Summary: | Timeouts in multi-threaded apps can dead-lock the ORB | ||
---|---|---|---|
Product: | TAO | Reporter: | Carlos O'Ryan <coryan> |
Component: | ORB | Assignee: | Michael Kircher <Michael.Kircher> |
Status: | RESOLVED FIXED | ||
Severity: | blocker | ||
Priority: | P3 | ||
Version: | 1.1.13 | ||
Hardware: | All | ||
OS: | All | ||
Bug Depends on: | |||
Bug Blocks: | 132 |
Description
Carlos O'Ryan
2001-03-30 14:11:19 CST
Many of the changes to fix 132 cannot be fixed if this bug is not addressed.
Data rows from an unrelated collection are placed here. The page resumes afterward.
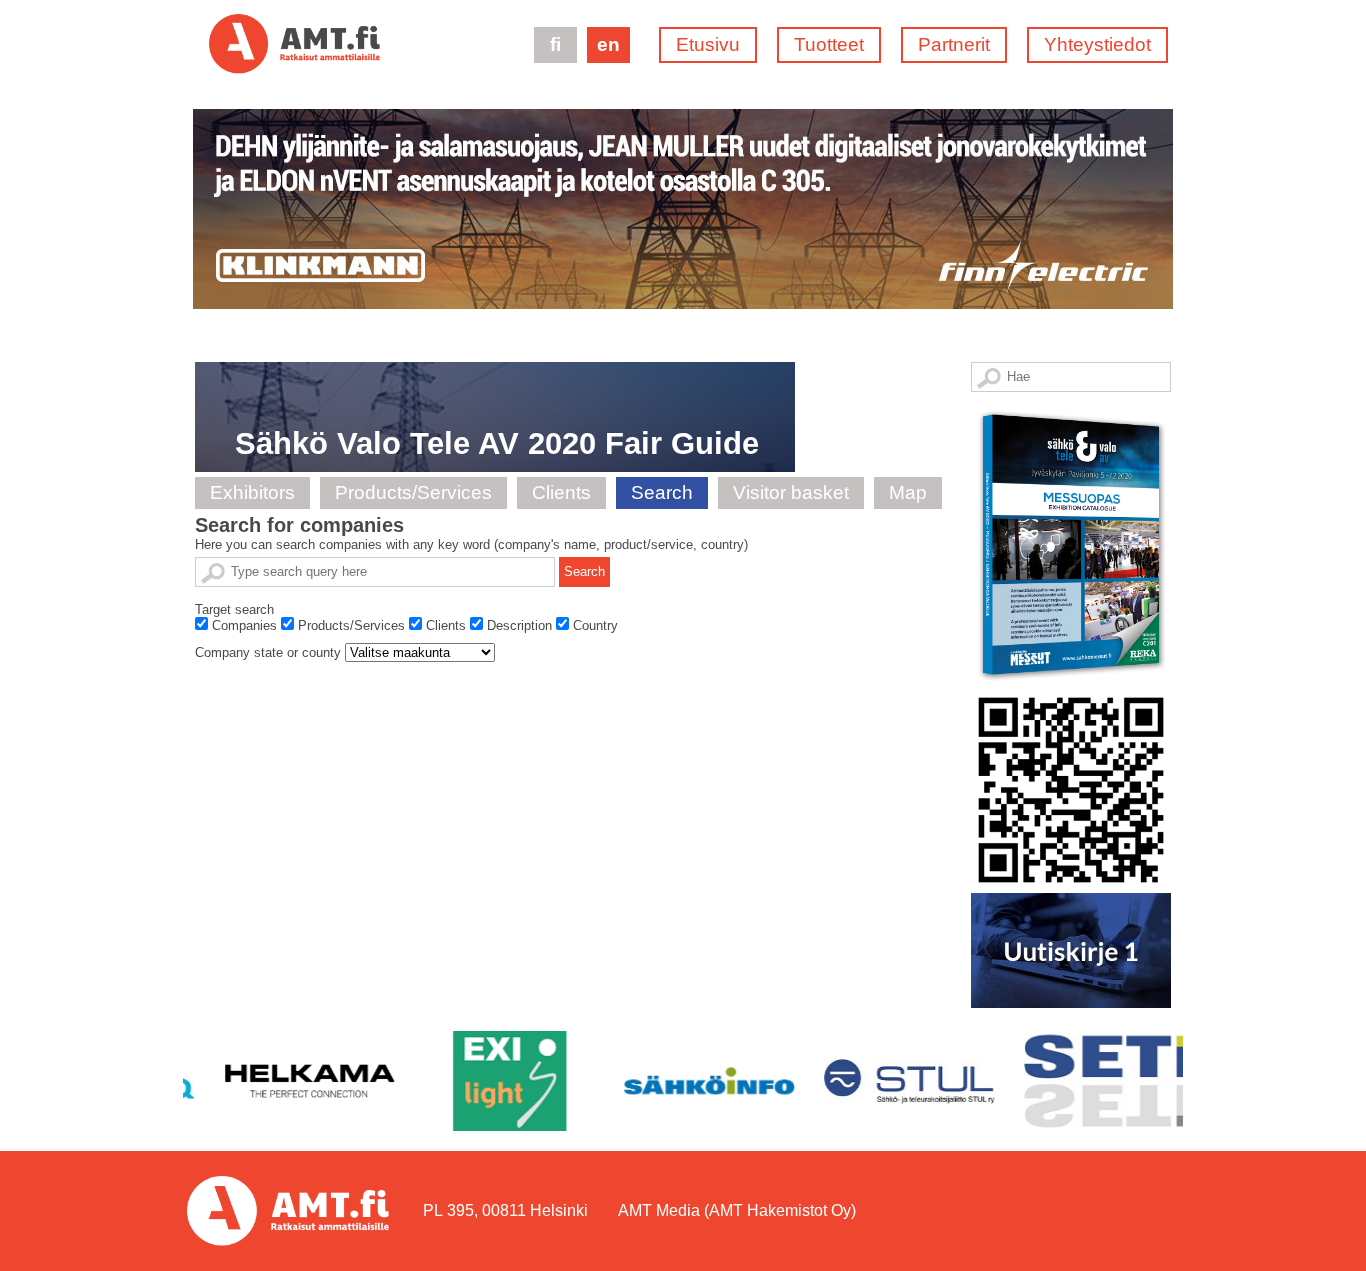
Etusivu (708, 44)
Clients (561, 492)
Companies (244, 625)
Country (595, 625)
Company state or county (268, 652)
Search (662, 492)
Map (908, 492)
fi (555, 44)
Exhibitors (252, 492)
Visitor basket (791, 492)
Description (519, 625)
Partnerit (954, 44)
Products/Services (413, 492)
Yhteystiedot (1097, 44)
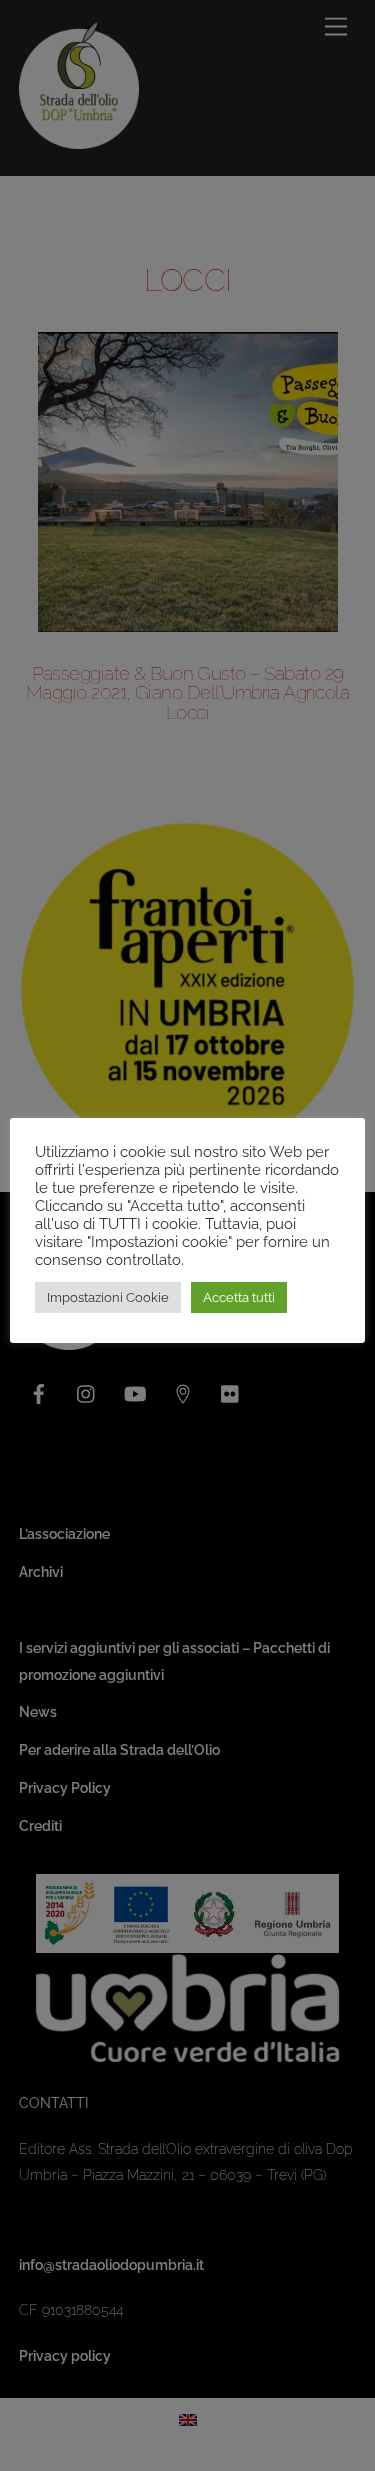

A few more details about this bug: I believe the Wait_On_Leader_Followers does not consider the scenario where thread A is a follower thread waiting for a reply with some timeout. Meanwhile thread B is the leader, it completes its work and signals A to become the new leader. However, before A realizes this it wakes up because of the timeout. The remove_follower() operation fails because it has already been removed by thread B (as part of the promotion to leader role), but even worse, thread A now simply returns, without electing a new leader. The ORB is now deadlocked unless another thread joins the leader/follower set. This is just a guess based on a brief inspection of the code, so take it with a grain of salt. If this is true probably the best fix is to use a guard idiom to ensure that a new leader is elected, no matter what exit path is used from the wait() operation. Assigned to Michael, he seems to have fixed it already. Carlos and I think we resolved this bug, though we were not able to reproduce the deadlock without this fix. Thu Apr 5 13:50:00 2001 Michael Kircher <Michael.Kircher@mchp.siemens.de> * tao/Wait_On_Leader_Follower.cpp: Carlos and I worked on a fix for [Bug 842]. This involves electing a new leader if a follower got elected but concurrently also received a timeout. In such cases a dead-lock could occur, but this fix prevents it from happening, as the leaving follower elects a new leader, as itself cannot fulfill that role. Such situations are detected by the condition that a timeout occured, remove_follower fails and reply_received equals 0. This fix applies exactly in such situations. |